According to IOMA’s Report on Managing Benefits Plans, the average per-employee cost of absenteeism climbed to an all-time high of $789 per year in 2002, up from $755 in 2001. The absenteeism rate declined slightly to 2.1 % from 2.2% in 2001.
The 2002 CCH Unscheduled Absence Survey found that in 67% of unscheduled absences, employees cited reasons other than illness. Some 33% of absences were actually caused by the worker’s illness.
With 83% of the 333 companies surveyed believing that unscheduled absenteeism is likely to stay the same or get worse in the next two years, many employers are turning to work-life programs and active control of worker absences to keep the trend under control, according to the IOMA report.

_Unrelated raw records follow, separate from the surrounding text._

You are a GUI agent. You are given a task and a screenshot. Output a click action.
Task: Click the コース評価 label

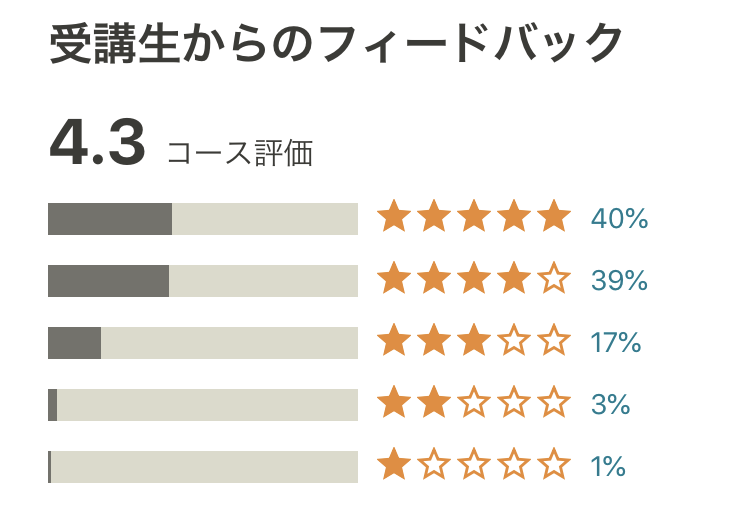pos(239,152)
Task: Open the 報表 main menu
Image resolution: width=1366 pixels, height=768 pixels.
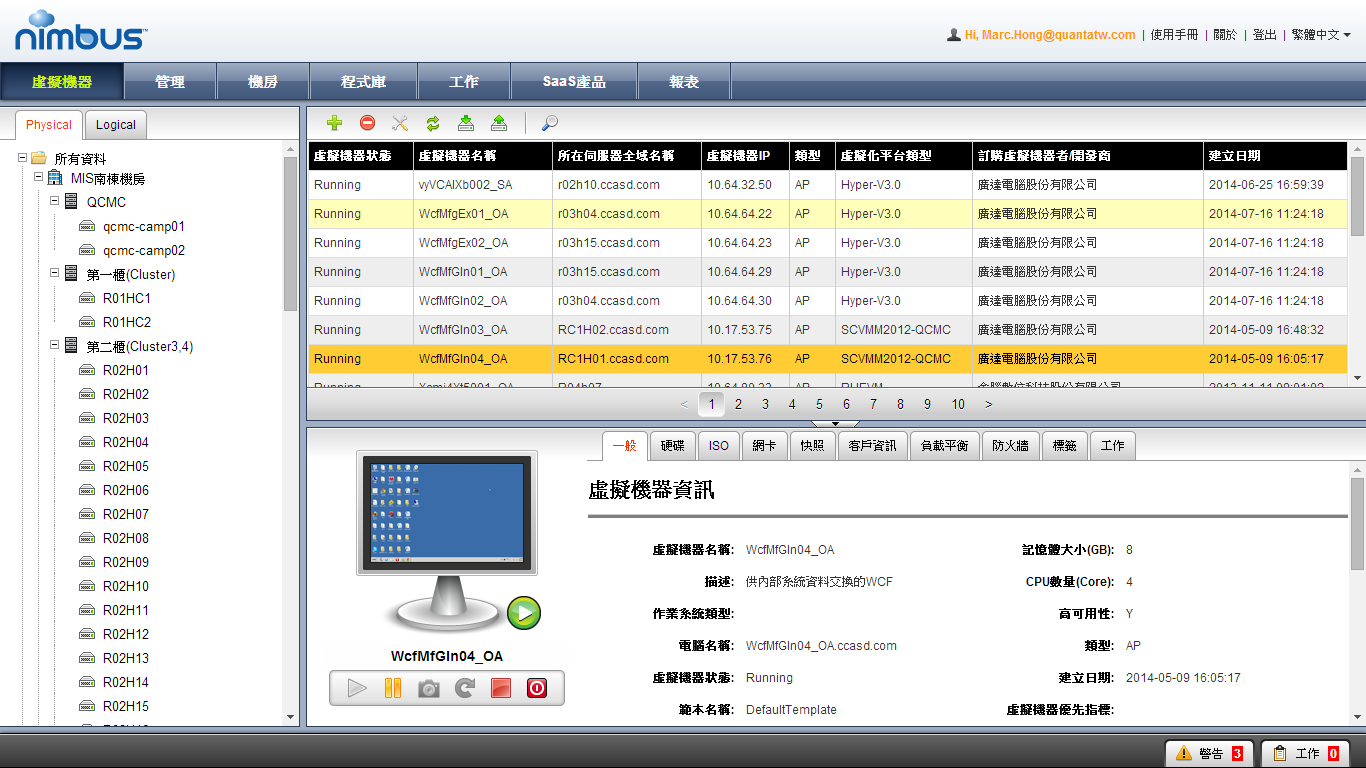Action: pyautogui.click(x=684, y=82)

The most common work-life programs reported by the employers polled by CCH include:
- employee assistance plans (68%)
- wellness programs (54%)
- alternative work arrangements (53%)
- leave for school functions (52%).
Ranking Programs’ Effectiveness
On the scale of 1 to 5, with 5 being the most effective, human-resources professionals who were polled rank alternative work arrangements (3.6), compressed work week (3.5), leave for school functions (3.3) and on-site child-care (3.3) among this year’s top work-life programs.
Employers appear to be searching for the right mix of work-life programs, with the number of such programs in use on the rise. In the past two years, the average number of work-life programs used by organizations has increased from 3.4 in 2000 to 7.3 in 2002, according to the survey results.
The paid leave bank, also known as paid time off (PTO), is the most effective absence control program, according to survey respondents. PTO received a 3.6 effectiveness rating on a scale of 1 to 5, with 5 being most effective, according to the survey.
In addition to a paid leave bank, other programs receiving a high effectiveness rating for controlling absences included disciplinary action (3.4) and buy back programs (3.4), which compensate employees for allotted but unused time.